Round 2, Week 2 – Busy Is No Excuse

Hectic Week

Believe it or not, Swoll Bro isn’t exactly a full time gig. At the moment, it’s more of a hobby and my accountabilitbuddy when it comes to sticking with my goals. My full time and side work have been pretty demanding leaving me on my rear end for a good 9-12 hours a day. My current project has been highly visible in my organization and later this week demoed to the CEO of the company (no pressure right). Below is a clip of what I’ve been working on with my highly talented team at work.

Along with work, keeping my kids entertained, giving my wife a break at times, walking my dog sometimes you have to put things together in order to get these number of things accomplished. In order to do these things at once, I’ll take about a twenty minute walk around the neighborhood pulling a wagon with my one year old, my four year old rides her scooter, and holding onto the dog. At times, my four year old will hold onto the back of the wagon, so I’m pulling or holding onto everyone. About a quarter into my walk, a white SUV rolled down the window as the driver was turning left onto the street I was walking and she yelled out to me, “You the man!”

I expect a bit more of the same this week, but you may be asking, why I’m sharing this with you? Mainly to show that making time for yourself to live a healthy lifestyle is achievable.

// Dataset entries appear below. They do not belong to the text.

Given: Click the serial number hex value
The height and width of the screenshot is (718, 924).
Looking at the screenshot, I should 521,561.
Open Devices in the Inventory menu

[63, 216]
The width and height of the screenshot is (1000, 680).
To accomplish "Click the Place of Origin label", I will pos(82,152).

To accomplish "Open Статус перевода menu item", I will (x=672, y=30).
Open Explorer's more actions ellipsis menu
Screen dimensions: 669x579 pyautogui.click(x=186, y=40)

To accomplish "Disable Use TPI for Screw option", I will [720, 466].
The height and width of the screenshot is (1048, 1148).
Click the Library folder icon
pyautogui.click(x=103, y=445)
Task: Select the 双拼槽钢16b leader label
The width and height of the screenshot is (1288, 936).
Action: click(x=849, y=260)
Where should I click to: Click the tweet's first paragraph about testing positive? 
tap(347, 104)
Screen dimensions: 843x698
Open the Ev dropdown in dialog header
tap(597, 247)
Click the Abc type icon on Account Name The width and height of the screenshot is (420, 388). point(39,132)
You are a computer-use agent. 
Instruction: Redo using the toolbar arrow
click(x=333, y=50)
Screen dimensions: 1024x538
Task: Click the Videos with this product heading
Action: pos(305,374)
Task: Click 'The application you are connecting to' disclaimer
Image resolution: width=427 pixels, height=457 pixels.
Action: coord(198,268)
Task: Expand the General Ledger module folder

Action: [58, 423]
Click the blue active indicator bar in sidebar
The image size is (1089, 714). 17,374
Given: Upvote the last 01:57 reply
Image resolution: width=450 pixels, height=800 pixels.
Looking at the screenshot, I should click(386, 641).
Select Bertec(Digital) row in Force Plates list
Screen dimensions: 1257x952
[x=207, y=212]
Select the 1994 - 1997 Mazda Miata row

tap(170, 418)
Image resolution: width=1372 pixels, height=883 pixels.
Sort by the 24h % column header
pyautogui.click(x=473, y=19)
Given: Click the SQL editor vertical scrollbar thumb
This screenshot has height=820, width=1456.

MAKE SURE TO CARVE OUT TIME FOR YOURSELF! YOU DESERVE IT!

Round 2 – Week 2 – Starting Numbers

Last Week Results

  • Weight – 171.6lbs
  • BF% – 17.5%
  • Muscle Mass – 42.5%

Round 2 – Week 2 – Workout

Monday – Shoulders/Back
Exercise Set 1 Set 2 Set 3
Standing Military Press 125 x 6 135 x 4 135 x 4
Front Raise 30 x 6 30 x 6 30 x 6
Lateral Raise 25 x 6 25 x 6 25 x 6
Weighted Underhand Pullup 55 x 6 60 x 5 60 x 5
Dumbell Row 80 x 6 85 x 6 90 x 4
Tuesday – Legs
Exercise Set 1 Set 2 Set 3
Squat 255 x 6 255 x 6 255 x 5
Deadlift 265 x 5 265 x 4 265 x 6
Bulgarian Split Squat 90 x 6 90 x 6 90 x 6
Standing Barbell Calf Raise* 135 x 10 135 x 10 135 x 10
Seated Calf Raise* 100 x 10 100 x 10 100 x 10

* Calf Raises were done in circuit

Wednesday – Bis\Abs
Exercise Set 1 Set 2 Set 3
Standing Barbell Curl 105 x 5 105 x 5 105 x 5
Incline Dumbbell Curl 40 x 6 45 x 6 45 x 5
Hammer Bar Curl 95 x 6 105 x 5 105 x 5
Ab Circuit** 15 reps 20 reps 25 reps
HIIT 10:00 on the elliptical

** Ab Circuit consists of ab roller, medicine ball twist, and crunches

Thursday – Chest/Tris
Exercise Set 1 Set 2 Set 3
Incline Bench 180 x 5 180 x 4 180 x 3
Flat Bench 195 x 6 205 x 6 215 x 3
Standing Dumbbell Tri Press 80 x 6 90 x 6 90 x 6
Dips – Chest Version 60 x 6 60 x 5 60 x 4
Close Grip Bench Press 135 x 6 145 x 6 155 x 5
Cable Tri Press 80 x 6 85 x 6 80 x 6
Saturday – HIIT

25 minutes of elliptical intervals

Sunday

Raked leaves and gave wheel barrel with my daughters around the house.
Beer League Hockey, at which, I didn’t drink any beer.

Did My Body Respond?

Measurements

  • Weight – 170.4lbs
  • BF% – 17.4%
  • Muscle Mass – 42.7%

Just make sure through your hectic weeks you are making time for yourself. Your body is your greatest asset and you should be taking care of it. Don’t take it for granted.